Дон был дико взбудоражен успехами русских большевиков, невероятно много ел, выпил все вино, какое было в доме, и все время загадочно намекал на свою близость к каким-то подпольным организациям. Он говорил, что во всех армиях происходят бунты и что то, что произошло под Капоретто, неминуемо произойдет на всех фронтах; что германские солдаты тоже готовы восстать и что это будет началом всемирной революции. Он рассказал ей о верденском мятеже, о целых эшелонах солдат, ехавших на передовые позиции с криками «а bas la guerre!»[158]
и стрелявших на ходу в жандармов.– Эвелин, мы на пороге великих событий… Рабочие всего мира не хотят больше терпеть это безумие… Черт возьми, пожалуй, стоило воевать, если мы в результате дорвемся до новой социалистической цивилизации.
Он перегнулся через стол и поцеловал ее на глазах у длинноносой Ивонны, внесшей оладьи, облитые горячим коньяком. Он погрозил Ивонне пальцем и чуть было не вызвал на ее лице улыбки своим тоном, которым сказал: «Aprиs la guerre finie».[159]
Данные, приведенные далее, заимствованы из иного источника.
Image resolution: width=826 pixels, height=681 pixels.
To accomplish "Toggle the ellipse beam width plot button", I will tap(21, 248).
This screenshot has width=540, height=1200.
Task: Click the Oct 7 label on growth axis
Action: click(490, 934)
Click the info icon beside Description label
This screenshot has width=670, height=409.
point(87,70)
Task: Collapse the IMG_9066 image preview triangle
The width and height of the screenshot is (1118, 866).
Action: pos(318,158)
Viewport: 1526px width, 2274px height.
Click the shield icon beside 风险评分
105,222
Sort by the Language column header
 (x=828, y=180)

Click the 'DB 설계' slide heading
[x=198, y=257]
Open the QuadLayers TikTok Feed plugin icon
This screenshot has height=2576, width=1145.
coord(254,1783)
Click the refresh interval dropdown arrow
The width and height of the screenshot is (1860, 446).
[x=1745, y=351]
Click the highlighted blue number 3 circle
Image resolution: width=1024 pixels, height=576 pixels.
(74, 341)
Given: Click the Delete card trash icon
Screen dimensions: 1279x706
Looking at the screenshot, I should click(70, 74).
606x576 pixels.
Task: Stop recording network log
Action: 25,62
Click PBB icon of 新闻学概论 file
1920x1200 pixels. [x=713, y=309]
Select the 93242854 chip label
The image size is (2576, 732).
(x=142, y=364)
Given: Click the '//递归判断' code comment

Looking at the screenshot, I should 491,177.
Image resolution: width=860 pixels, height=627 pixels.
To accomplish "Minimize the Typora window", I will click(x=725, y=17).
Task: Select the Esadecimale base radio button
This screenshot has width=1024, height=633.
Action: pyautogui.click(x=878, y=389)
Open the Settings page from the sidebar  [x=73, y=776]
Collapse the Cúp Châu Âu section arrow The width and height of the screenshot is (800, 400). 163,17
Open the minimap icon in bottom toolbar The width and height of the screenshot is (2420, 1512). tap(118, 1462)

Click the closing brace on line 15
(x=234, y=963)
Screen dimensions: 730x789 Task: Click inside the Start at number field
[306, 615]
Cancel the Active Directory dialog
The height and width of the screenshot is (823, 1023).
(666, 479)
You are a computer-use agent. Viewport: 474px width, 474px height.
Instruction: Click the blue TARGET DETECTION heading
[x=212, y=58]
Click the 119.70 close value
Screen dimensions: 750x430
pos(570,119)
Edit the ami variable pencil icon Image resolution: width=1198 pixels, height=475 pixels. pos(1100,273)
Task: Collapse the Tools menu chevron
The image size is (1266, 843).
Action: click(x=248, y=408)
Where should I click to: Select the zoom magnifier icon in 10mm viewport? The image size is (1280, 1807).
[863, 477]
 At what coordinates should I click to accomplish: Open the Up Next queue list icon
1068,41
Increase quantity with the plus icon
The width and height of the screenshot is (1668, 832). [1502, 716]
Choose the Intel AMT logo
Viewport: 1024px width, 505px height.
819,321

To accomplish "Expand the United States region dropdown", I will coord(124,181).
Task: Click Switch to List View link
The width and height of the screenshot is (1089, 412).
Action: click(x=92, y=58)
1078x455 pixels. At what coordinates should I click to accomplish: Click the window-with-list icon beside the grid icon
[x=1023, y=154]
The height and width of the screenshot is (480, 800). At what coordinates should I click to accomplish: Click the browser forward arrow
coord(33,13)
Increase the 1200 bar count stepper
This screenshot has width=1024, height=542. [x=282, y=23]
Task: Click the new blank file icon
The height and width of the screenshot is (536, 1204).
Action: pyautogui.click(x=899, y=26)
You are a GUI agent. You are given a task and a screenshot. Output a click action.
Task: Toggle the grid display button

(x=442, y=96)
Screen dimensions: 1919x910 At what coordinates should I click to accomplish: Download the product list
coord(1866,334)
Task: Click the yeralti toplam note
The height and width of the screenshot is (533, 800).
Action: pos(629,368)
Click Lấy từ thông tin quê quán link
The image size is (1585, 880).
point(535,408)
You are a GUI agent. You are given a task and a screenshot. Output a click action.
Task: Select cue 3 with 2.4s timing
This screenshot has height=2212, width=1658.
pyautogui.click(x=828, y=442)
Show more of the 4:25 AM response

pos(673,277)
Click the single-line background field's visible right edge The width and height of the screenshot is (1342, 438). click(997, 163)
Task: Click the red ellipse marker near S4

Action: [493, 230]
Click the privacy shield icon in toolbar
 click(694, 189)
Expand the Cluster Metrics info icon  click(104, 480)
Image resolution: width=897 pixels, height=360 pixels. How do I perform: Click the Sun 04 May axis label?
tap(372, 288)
Весной и летом дела на фронте, по-видимому, действительно пошатнулись. Дон был, возможно, прав. По ночам она слышала непрекращающийся рев гигантского орудийного прибоя на разваливающемся фронте. В канцелярии циркулировали сумасшедшие слухи: британская Пятая армия показала пятки, канадцы восстали и захватили Амьен, шпионы испортили все американские аэропланы, австрийцы опять прорвали итальянский фронт. Три раза канцелярия Красного Креста получала предписание свернуться и быть готовой к эвакуации из Парижа. В такой обстановке отделу пропаганды было трудно сохранять в своих бюллетенях бодрый тон, но Париж, к общему утешению, продолжал наполняться американскими лицами, американской военной полицией, кожаными поясами и консервами, а в июле майор Мурхауз, только что вернувшийся из Штатов, явился в управление со сведениями о сражении при Шато-Тьерри,[160]
полученными из первоисточника, и заявил, что через год война будет окончена.